* Begin GIVEN TEXT *
Why did it take me so long to see Alien: Covenant? I suppose because my friends who saw it seemed disappointed and the response to it otherwise seems to be lukewarm. The negative reaction to Prometheus seemed better because it was the kind of whining you hear from fans when a movie did something right and it was out of their comfort zones. Now Ridley Scott, the pushover that he is, gave the fans what they want and the fans yawned. To be sure, the old fashioned xenomorph and face huggers are the worst parts of Alien: Covenent but I didn't hate the film. I loved all the references, particularly to Paradise Lost, since I'm a big John Milton nut (as anyone who's read my web comic knows).
* End GIVEN TEXT *
_EXERCISE SET:_
A - In the Alien: Covenant review, which literary work does the writer single out among the references they loved?
B - Decide whether each statement agrees with the Alien: Covenant review, and back up each yes or no with the exact words from the review. (i) The writer hated the film. (ii) The writer's friends who saw the film seemed disappointed. (iii) The writer considers the xenomorph and face huggers the best parts of the film.
C - Reproduce everything in the Alien: Covenant review from "Why did it take" down to "web comic knows).".
Rely only on the Alien: Covenant review for your answers.
* Begin RAW DATA *
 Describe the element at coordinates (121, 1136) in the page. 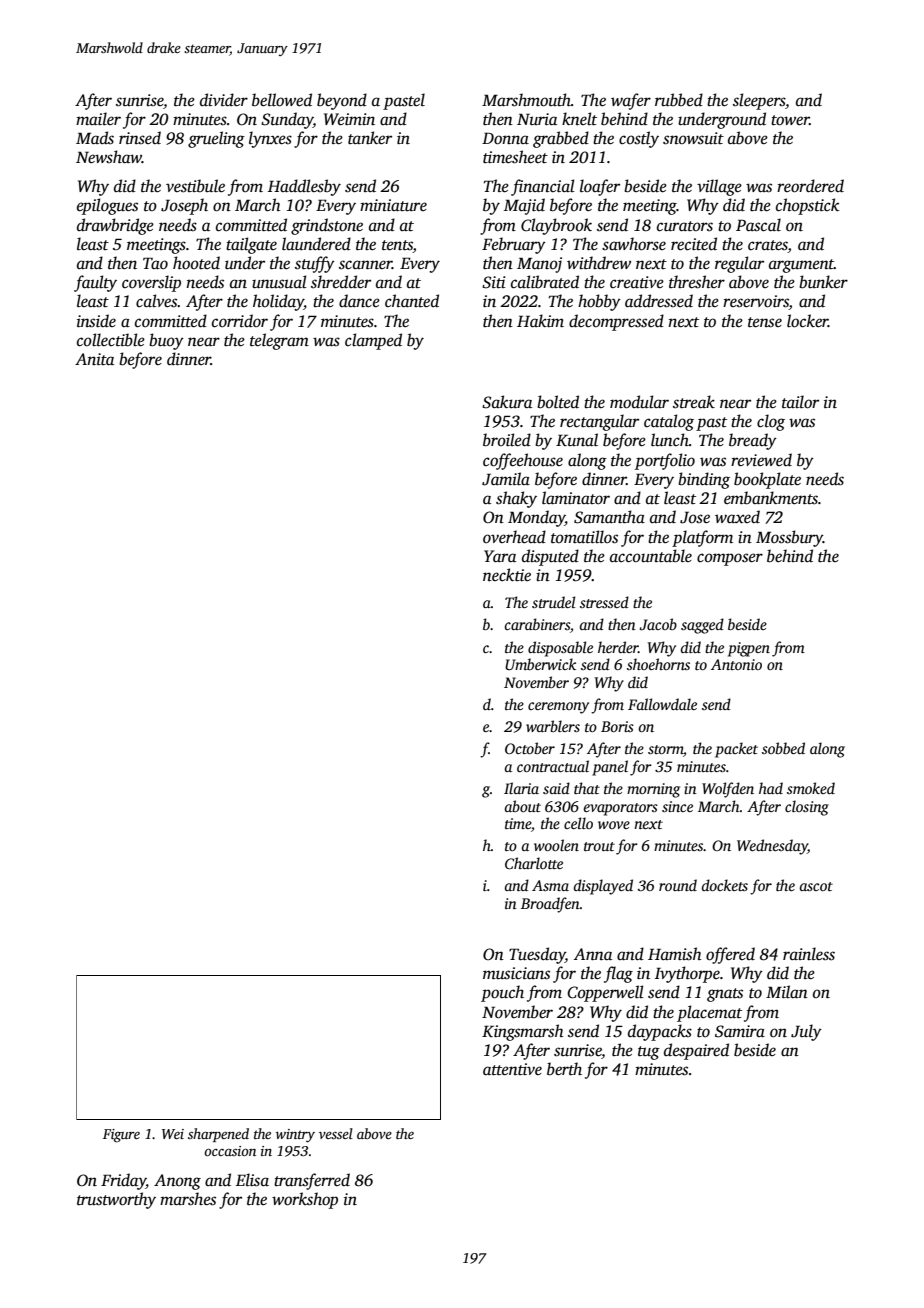

I see `Figure` at that location.
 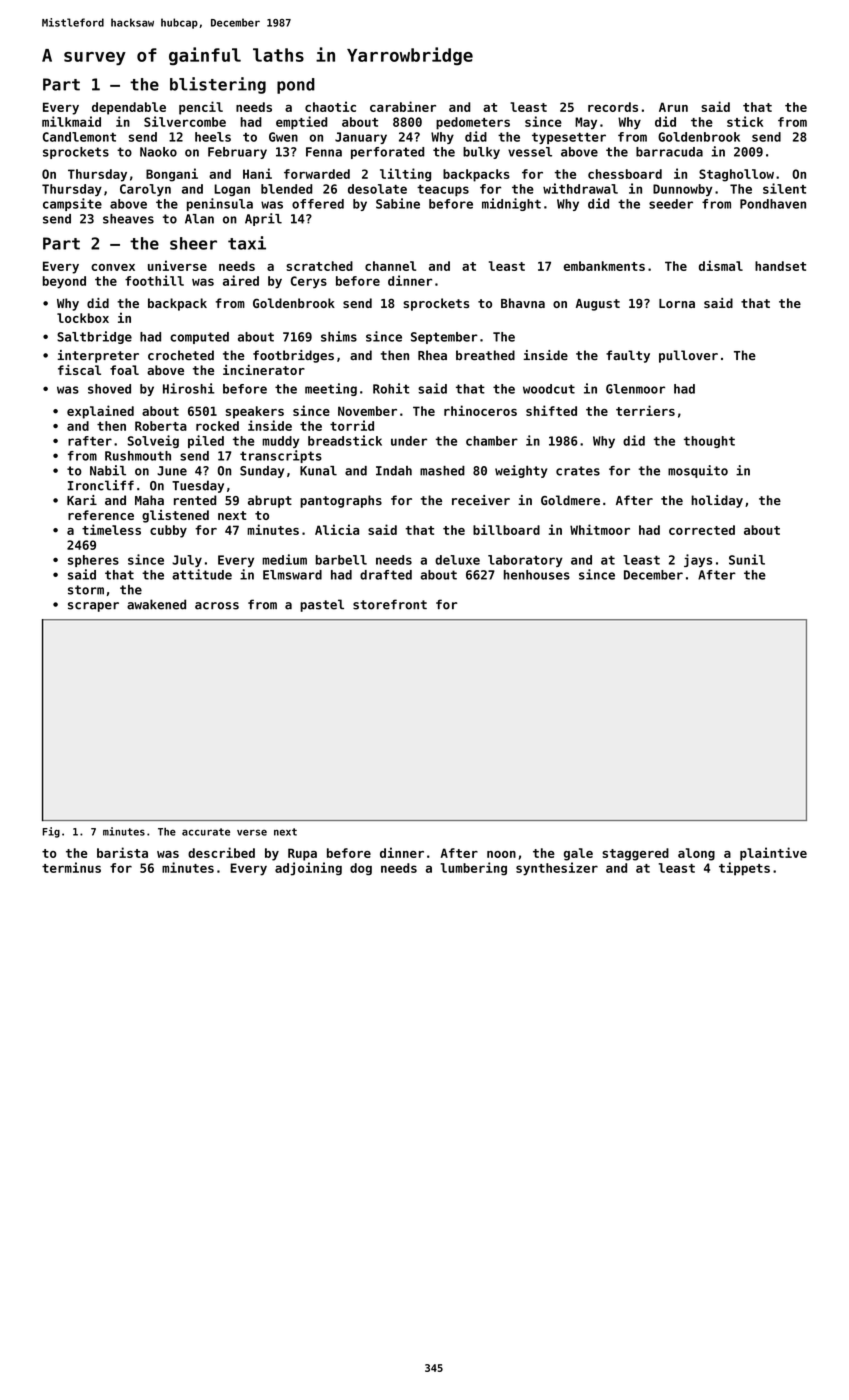 What do you see at coordinates (481, 500) in the document?
I see `receiver` at bounding box center [481, 500].
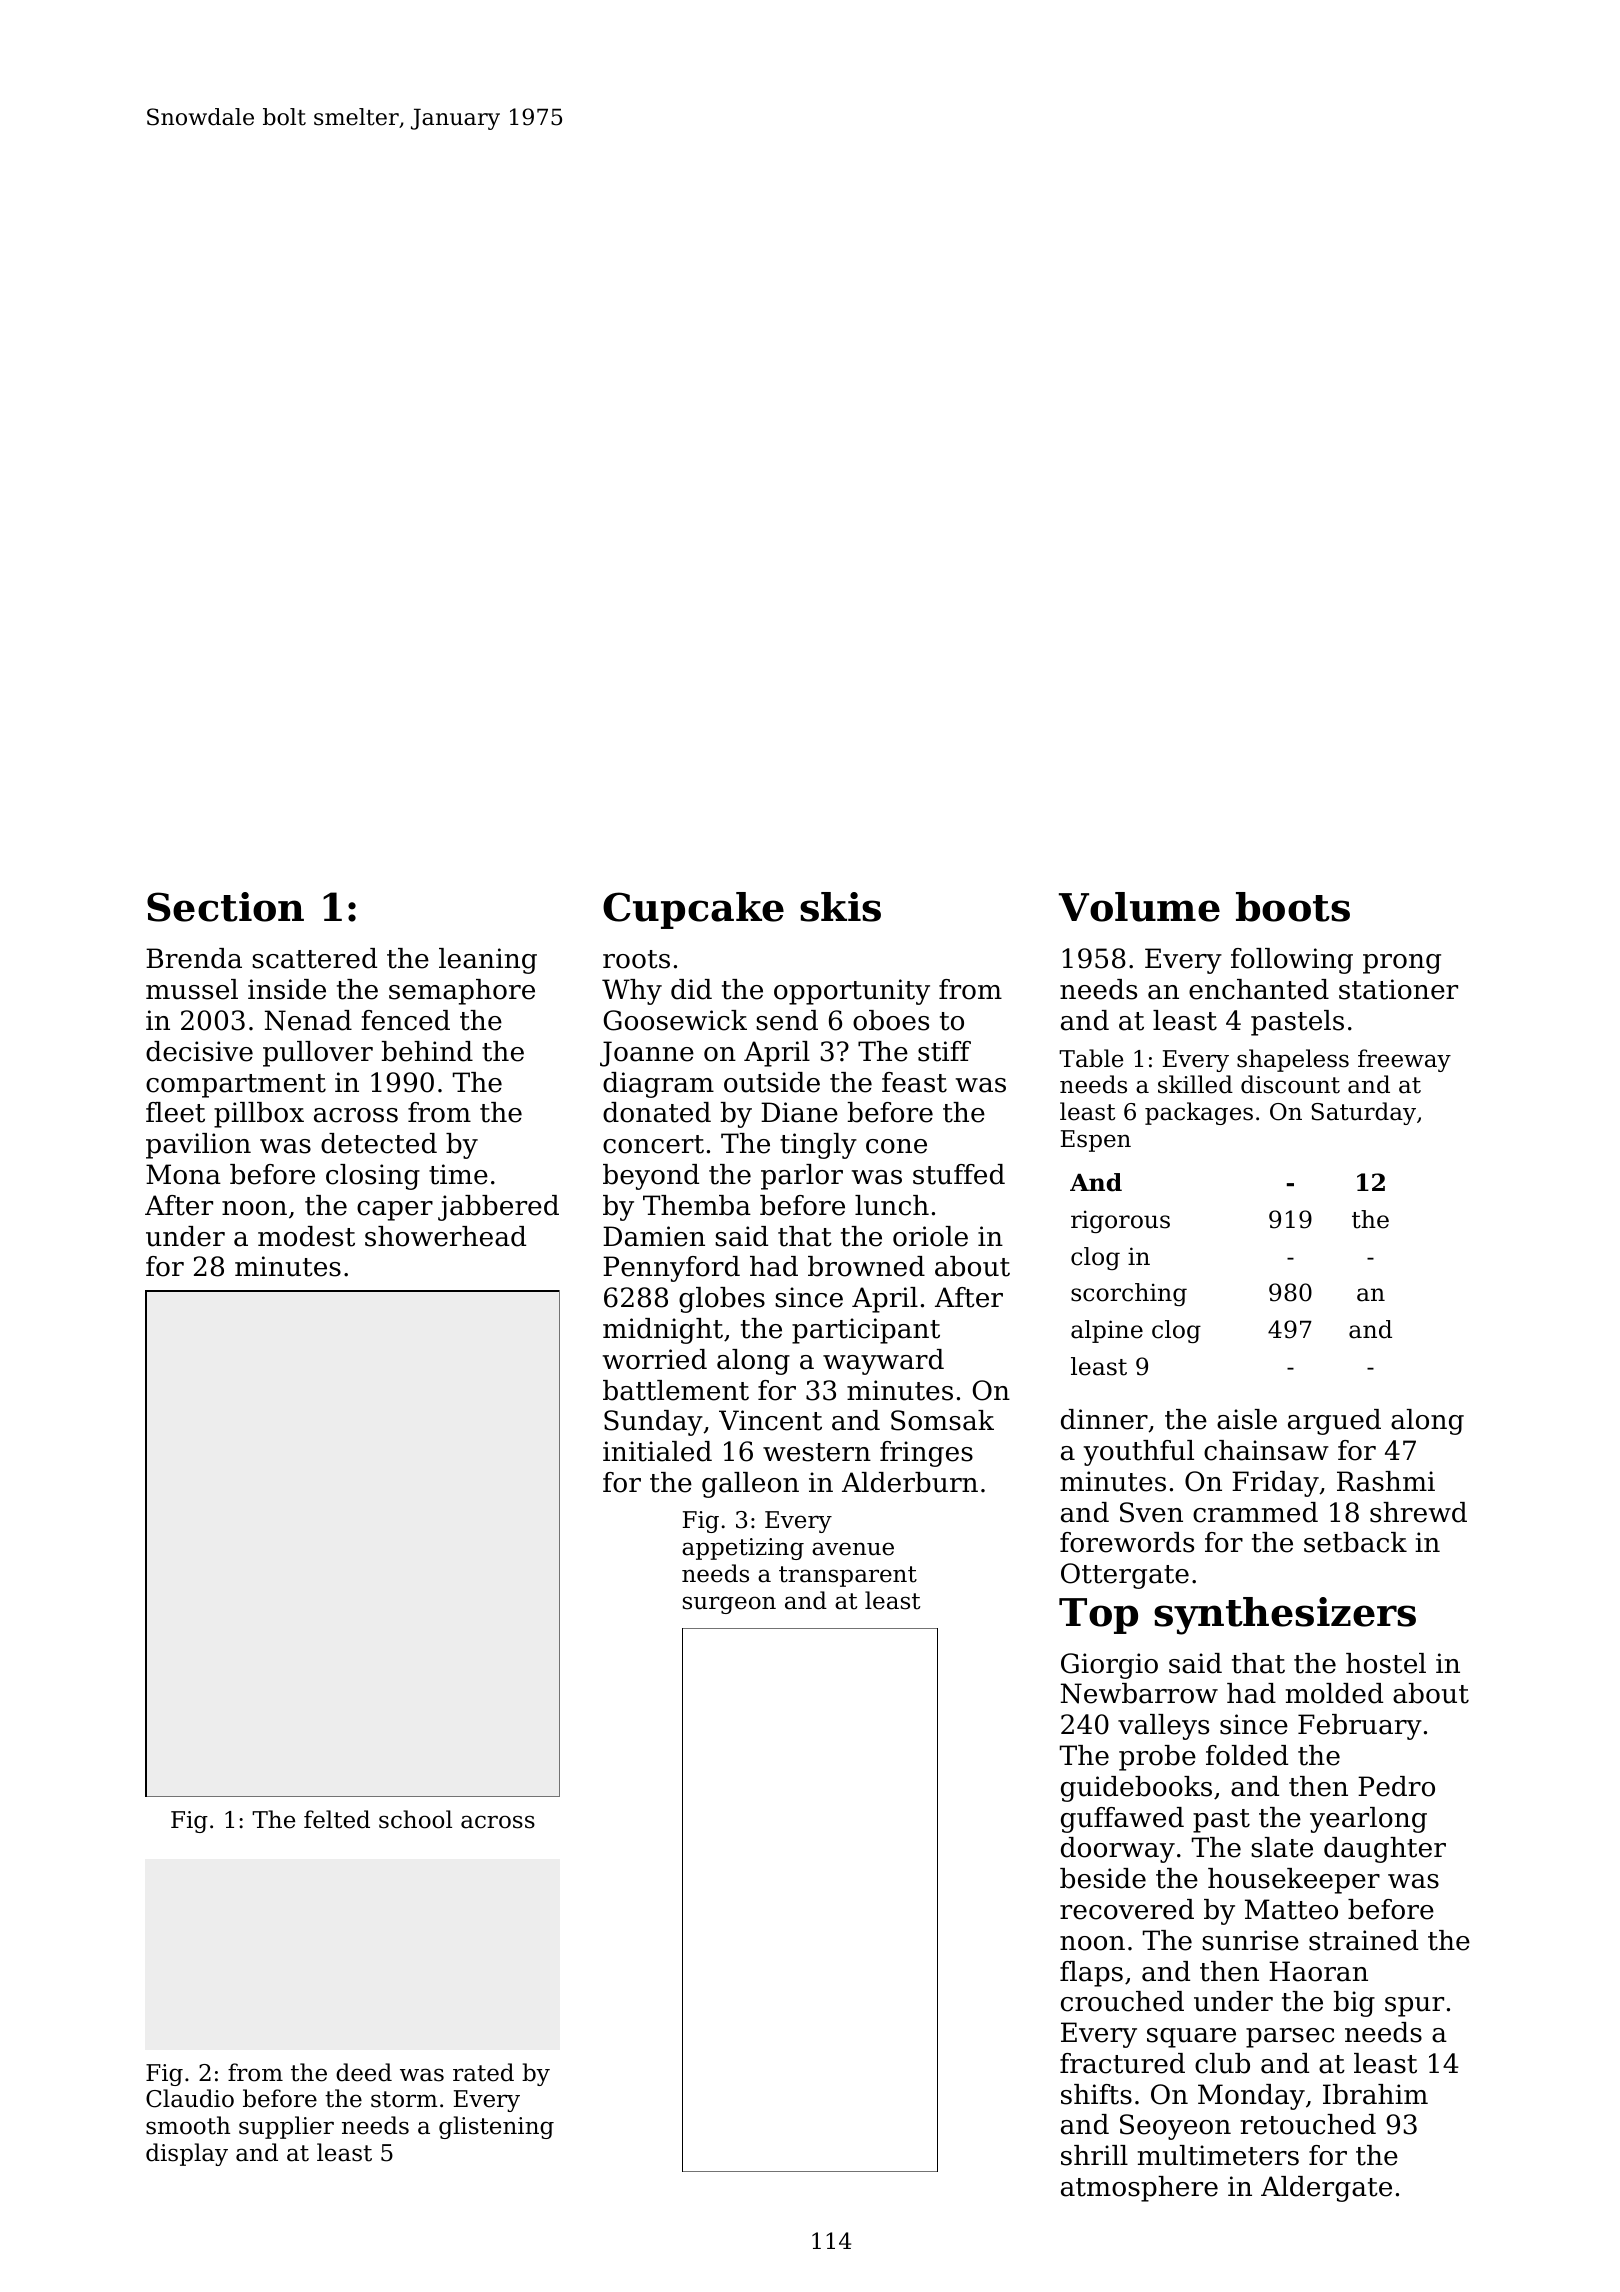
* End RAW DATA *
_TASK RESULTS:_
A - Paradise Lost.

B -
(i) No: "I didn't hate the film."
(ii) Yes: "my friends who saw it seemed disappointed"
(iii) No: "the old fashioned xenomorph and face huggers are the worst parts"

C -
Why did it take me so long to see Alien: Covenant? I suppose because my friends who saw it seemed disappointed and the response to it otherwise seems to be lukewarm. The negative reaction to Prometheus seemed better because it was the kind of whining you hear from fans when a movie did something right and it was out of their comfort zones. Now Ridley Scott, the pushover that he is, gave the fans what they want and the fans yawned. To be sure, the old fashioned xenomorph and face huggers are the worst parts of Alien: Covenent but I didn't hate the film. I loved all the references, particularly to Paradise Lost, since I'm a big John Milton nut (as anyone who's read my web comic knows).